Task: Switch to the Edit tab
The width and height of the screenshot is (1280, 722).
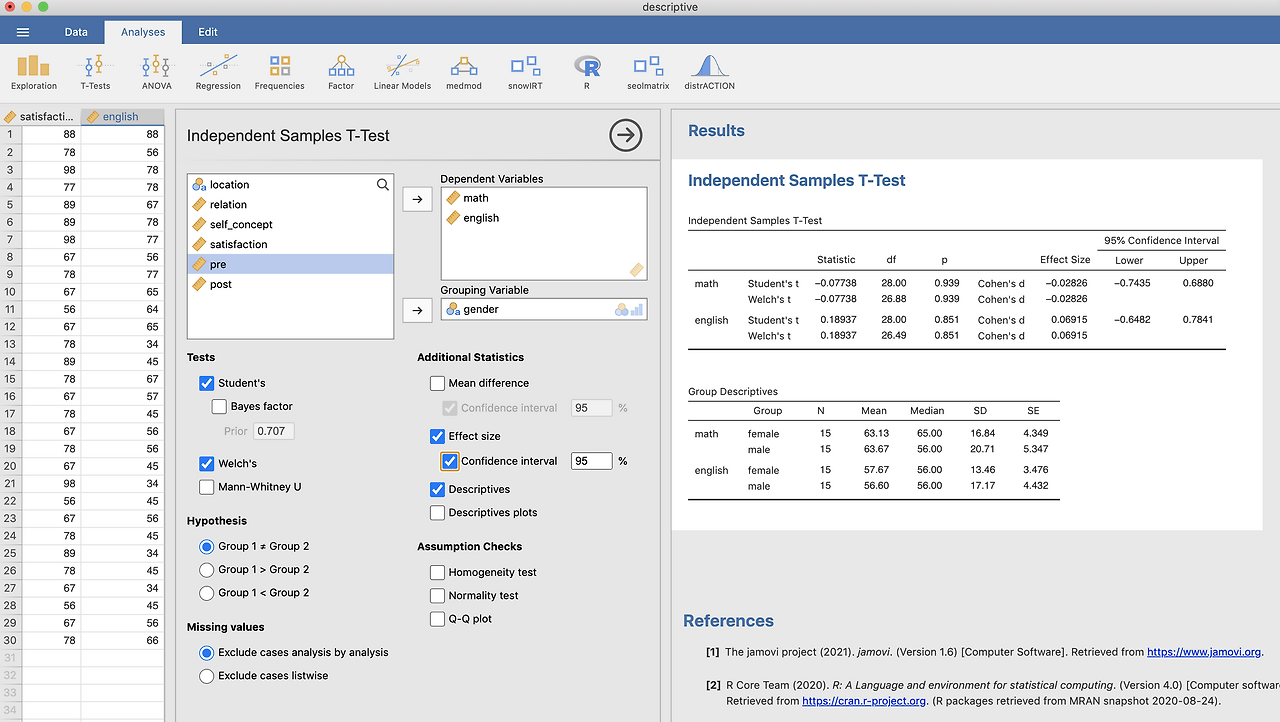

...

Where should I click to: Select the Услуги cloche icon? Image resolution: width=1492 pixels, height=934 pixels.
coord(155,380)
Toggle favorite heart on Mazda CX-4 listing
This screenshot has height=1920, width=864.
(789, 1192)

» Work instruction
There is a run of lines above from the one with "Task: Switch to the Edit tab" to the one with "The width and"; print exactly that run, both ends included, and nothing else.

» Solution for this task
Task: Switch to the Edit tab
The width and height of the screenshot is (1280, 722).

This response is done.